[Aim of the task] Each line from the one containing "Task: Open the 客服 support page" to the end of the listing below must be retyped exactly, with no line left out and none added.

--- Input data ---

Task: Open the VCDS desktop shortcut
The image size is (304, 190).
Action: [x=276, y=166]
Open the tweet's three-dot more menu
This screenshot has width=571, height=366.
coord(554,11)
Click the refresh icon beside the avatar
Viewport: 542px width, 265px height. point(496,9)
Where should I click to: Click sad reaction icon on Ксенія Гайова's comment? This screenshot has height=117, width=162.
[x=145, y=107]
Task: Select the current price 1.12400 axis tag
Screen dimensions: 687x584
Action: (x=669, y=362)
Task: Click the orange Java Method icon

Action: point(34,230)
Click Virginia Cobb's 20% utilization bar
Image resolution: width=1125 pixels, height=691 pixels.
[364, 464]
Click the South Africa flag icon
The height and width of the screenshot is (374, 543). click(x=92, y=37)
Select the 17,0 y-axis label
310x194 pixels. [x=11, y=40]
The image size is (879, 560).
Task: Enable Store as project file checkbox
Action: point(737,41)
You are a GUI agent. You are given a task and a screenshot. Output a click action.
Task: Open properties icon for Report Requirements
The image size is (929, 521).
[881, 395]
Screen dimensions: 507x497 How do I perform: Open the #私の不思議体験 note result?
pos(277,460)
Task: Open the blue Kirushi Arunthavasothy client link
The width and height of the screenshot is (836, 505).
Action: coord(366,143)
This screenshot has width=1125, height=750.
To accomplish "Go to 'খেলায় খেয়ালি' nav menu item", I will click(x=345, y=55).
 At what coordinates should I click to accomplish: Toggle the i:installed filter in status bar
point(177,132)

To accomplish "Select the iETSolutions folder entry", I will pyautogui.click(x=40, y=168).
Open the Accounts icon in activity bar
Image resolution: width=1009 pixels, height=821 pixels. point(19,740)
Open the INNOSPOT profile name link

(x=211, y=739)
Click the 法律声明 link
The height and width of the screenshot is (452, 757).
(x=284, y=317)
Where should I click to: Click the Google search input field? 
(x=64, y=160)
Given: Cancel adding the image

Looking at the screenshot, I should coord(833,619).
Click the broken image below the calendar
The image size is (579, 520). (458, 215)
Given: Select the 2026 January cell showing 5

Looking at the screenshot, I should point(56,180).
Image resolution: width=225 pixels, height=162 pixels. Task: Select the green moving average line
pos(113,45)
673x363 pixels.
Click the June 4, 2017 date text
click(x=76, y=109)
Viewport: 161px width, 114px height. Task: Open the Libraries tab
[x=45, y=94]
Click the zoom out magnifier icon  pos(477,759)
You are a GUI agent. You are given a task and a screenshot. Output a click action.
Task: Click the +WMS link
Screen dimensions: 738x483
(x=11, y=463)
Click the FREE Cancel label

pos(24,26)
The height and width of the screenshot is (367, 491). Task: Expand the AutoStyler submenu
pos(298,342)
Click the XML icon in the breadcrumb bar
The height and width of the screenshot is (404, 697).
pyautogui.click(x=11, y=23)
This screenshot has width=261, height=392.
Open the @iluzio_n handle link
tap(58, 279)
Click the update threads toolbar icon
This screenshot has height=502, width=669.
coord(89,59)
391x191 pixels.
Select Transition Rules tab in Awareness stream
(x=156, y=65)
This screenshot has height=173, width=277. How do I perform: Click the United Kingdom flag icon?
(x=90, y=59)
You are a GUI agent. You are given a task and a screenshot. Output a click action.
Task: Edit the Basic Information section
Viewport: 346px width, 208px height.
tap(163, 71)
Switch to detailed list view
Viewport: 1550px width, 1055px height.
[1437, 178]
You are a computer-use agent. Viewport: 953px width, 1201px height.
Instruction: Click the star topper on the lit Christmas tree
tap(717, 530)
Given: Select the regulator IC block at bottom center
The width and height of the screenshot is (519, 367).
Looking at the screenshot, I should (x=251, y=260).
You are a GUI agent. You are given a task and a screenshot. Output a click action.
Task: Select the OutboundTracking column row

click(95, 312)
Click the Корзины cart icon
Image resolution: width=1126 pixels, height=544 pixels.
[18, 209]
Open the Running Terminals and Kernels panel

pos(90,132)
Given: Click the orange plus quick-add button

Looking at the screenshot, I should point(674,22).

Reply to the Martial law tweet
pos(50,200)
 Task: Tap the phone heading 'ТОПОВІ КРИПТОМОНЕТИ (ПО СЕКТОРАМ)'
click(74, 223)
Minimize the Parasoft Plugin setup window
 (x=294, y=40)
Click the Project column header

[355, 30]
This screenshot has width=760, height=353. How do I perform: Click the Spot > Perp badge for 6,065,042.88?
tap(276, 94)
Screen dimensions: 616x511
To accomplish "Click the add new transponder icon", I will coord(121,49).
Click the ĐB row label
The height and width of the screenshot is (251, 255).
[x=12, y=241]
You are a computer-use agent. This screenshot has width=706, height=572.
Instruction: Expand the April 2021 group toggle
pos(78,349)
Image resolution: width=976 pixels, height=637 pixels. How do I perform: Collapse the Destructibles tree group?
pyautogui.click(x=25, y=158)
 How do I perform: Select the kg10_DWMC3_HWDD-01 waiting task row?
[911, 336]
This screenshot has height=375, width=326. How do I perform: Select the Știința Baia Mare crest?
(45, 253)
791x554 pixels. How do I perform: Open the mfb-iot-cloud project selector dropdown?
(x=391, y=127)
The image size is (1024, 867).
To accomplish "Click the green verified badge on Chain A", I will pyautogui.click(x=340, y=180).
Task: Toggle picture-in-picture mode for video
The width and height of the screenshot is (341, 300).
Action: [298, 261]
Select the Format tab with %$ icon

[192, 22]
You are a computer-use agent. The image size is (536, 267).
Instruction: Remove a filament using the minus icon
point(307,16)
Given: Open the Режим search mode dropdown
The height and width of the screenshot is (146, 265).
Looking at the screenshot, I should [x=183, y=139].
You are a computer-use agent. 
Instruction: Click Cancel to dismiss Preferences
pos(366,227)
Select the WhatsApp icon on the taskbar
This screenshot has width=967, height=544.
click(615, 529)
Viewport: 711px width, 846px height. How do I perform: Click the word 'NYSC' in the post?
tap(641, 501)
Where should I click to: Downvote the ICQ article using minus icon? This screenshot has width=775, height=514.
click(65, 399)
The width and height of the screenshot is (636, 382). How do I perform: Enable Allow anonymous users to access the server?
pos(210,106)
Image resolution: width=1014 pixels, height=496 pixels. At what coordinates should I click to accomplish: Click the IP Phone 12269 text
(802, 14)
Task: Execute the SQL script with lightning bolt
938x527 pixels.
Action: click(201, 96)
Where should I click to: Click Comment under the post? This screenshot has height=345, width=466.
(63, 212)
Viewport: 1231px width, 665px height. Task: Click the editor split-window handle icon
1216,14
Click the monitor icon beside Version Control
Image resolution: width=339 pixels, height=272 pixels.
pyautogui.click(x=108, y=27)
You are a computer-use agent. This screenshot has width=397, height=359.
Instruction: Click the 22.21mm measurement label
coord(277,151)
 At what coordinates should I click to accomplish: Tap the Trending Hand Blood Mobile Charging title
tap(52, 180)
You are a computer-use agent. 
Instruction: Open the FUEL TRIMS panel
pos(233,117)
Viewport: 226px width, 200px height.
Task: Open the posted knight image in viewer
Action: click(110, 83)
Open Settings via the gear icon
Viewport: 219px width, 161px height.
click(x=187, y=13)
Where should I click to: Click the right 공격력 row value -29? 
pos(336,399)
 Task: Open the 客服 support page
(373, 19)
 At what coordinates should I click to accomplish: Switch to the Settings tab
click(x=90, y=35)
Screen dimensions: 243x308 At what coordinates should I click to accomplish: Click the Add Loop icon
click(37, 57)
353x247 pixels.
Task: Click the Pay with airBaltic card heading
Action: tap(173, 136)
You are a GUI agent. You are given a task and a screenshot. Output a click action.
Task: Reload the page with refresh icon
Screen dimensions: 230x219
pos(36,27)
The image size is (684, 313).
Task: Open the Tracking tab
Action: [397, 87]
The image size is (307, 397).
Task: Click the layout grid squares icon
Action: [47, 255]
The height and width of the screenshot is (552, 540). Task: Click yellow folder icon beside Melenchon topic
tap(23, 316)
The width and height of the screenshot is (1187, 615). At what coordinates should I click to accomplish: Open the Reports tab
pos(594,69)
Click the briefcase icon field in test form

---

[Result of the task]
 Task: Open the 客服 support page
(373, 19)
 At what coordinates should I click to accomplish: Switch to the Settings tab
click(x=90, y=35)
Screen dimensions: 243x308 At what coordinates should I click to accomplish: Click the Add Loop icon
click(37, 57)
353x247 pixels.
Task: Click the Pay with airBaltic card heading
Action: tap(173, 136)
You are a GUI agent. You are given a task and a screenshot. Output a click action.
Task: Reload the page with refresh icon
Screen dimensions: 230x219
pos(36,27)
The image size is (684, 313).
Task: Open the Tracking tab
Action: [397, 87]
The image size is (307, 397).
Task: Click the layout grid squares icon
Action: [47, 255]
The height and width of the screenshot is (552, 540). Task: Click yellow folder icon beside Melenchon topic
tap(23, 316)
The width and height of the screenshot is (1187, 615). At what coordinates should I click to accomplish: Open the Reports tab
pos(594,69)
Click the briefcase icon field in test form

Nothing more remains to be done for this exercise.